* _MATERIAL SUPPLIED_
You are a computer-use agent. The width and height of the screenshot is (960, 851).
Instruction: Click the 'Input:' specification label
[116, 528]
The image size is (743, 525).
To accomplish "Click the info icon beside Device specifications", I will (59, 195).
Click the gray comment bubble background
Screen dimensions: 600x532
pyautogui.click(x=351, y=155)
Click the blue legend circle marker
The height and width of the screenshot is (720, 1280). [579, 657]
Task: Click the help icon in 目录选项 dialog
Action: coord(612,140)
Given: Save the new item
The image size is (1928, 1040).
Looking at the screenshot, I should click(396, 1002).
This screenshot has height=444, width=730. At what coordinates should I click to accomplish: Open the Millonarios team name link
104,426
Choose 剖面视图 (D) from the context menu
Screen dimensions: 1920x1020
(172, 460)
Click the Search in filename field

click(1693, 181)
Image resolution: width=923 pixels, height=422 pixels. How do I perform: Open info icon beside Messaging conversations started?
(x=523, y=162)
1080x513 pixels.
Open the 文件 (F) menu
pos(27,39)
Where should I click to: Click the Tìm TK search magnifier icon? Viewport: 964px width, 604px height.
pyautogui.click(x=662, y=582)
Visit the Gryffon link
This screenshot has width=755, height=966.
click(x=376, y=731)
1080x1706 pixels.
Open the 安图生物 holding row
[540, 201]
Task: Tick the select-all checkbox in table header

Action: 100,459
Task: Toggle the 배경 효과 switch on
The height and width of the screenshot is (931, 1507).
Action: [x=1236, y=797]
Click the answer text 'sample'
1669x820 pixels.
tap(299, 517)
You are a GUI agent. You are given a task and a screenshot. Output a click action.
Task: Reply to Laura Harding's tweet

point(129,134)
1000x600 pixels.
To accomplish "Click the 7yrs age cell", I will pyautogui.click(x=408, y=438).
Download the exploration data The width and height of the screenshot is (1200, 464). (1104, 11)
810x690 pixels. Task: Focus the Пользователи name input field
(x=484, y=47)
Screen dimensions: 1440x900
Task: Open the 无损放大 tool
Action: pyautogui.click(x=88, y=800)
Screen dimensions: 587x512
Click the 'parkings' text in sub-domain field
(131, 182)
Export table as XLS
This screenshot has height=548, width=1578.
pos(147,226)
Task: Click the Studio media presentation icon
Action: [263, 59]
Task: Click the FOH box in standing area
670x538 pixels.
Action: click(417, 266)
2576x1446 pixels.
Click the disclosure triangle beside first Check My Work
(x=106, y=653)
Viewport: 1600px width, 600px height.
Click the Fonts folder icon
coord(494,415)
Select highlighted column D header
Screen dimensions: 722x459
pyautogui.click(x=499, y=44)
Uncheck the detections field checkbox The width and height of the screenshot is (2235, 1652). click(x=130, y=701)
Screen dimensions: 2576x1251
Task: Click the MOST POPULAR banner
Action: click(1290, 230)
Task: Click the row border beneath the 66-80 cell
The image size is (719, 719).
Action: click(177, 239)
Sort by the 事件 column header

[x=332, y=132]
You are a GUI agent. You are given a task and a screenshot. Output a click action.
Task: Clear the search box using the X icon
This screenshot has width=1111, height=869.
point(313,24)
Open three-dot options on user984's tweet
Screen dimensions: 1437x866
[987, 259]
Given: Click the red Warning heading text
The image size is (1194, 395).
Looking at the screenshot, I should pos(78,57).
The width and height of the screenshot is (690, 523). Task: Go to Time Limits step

* _WHAT YOU WILL DO_
Every entry, from first to last, is to be reproduced exactly.

* _TASK ANSWER_
You are a computer-use agent. The width and height of the screenshot is (960, 851).
Instruction: Click the 'Input:' specification label
[116, 528]
The image size is (743, 525).
To accomplish "Click the info icon beside Device specifications", I will (59, 195).
Click the gray comment bubble background
Screen dimensions: 600x532
pyautogui.click(x=351, y=155)
Click the blue legend circle marker
The height and width of the screenshot is (720, 1280). [579, 657]
Task: Click the help icon in 目录选项 dialog
Action: coord(612,140)
Given: Save the new item
The image size is (1928, 1040).
Looking at the screenshot, I should click(396, 1002).
This screenshot has height=444, width=730. At what coordinates should I click to accomplish: Open the Millonarios team name link
104,426
Choose 剖面视图 (D) from the context menu
Screen dimensions: 1920x1020
(172, 460)
Click the Search in filename field

click(1693, 181)
Image resolution: width=923 pixels, height=422 pixels. How do I perform: Open info icon beside Messaging conversations started?
(x=523, y=162)
1080x513 pixels.
Open the 文件 (F) menu
pos(27,39)
Where should I click to: Click the Tìm TK search magnifier icon? Viewport: 964px width, 604px height.
pyautogui.click(x=662, y=582)
Visit the Gryffon link
This screenshot has width=755, height=966.
click(x=376, y=731)
1080x1706 pixels.
Open the 安图生物 holding row
[540, 201]
Task: Tick the select-all checkbox in table header

Action: 100,459
Task: Toggle the 배경 효과 switch on
The height and width of the screenshot is (931, 1507).
Action: [x=1236, y=797]
Click the answer text 'sample'
1669x820 pixels.
tap(299, 517)
You are a GUI agent. You are given a task and a screenshot. Output a click action.
Task: Reply to Laura Harding's tweet

point(129,134)
1000x600 pixels.
To accomplish "Click the 7yrs age cell", I will pyautogui.click(x=408, y=438).
Download the exploration data The width and height of the screenshot is (1200, 464). (1104, 11)
810x690 pixels. Task: Focus the Пользователи name input field
(x=484, y=47)
Screen dimensions: 1440x900
Task: Open the 无损放大 tool
Action: pyautogui.click(x=88, y=800)
Screen dimensions: 587x512
Click the 'parkings' text in sub-domain field
(131, 182)
Export table as XLS
This screenshot has height=548, width=1578.
pos(147,226)
Task: Click the Studio media presentation icon
Action: [263, 59]
Task: Click the FOH box in standing area
670x538 pixels.
Action: click(417, 266)
2576x1446 pixels.
Click the disclosure triangle beside first Check My Work
(x=106, y=653)
Viewport: 1600px width, 600px height.
Click the Fonts folder icon
coord(494,415)
Select highlighted column D header
Screen dimensions: 722x459
pyautogui.click(x=499, y=44)
Uncheck the detections field checkbox The width and height of the screenshot is (2235, 1652). click(x=130, y=701)
Screen dimensions: 2576x1251
Task: Click the MOST POPULAR banner
Action: click(1290, 230)
Task: Click the row border beneath the 66-80 cell
The image size is (719, 719).
Action: click(177, 239)
Sort by the 事件 column header

[x=332, y=132]
You are a GUI agent. You are given a task and a screenshot. Output a click action.
Task: Clear the search box using the X icon
This screenshot has width=1111, height=869.
point(313,24)
Open three-dot options on user984's tweet
Screen dimensions: 1437x866
[987, 259]
Given: Click the red Warning heading text
The image size is (1194, 395).
Looking at the screenshot, I should pos(78,57).
The width and height of the screenshot is (690, 523). Task: Go to Time Limits step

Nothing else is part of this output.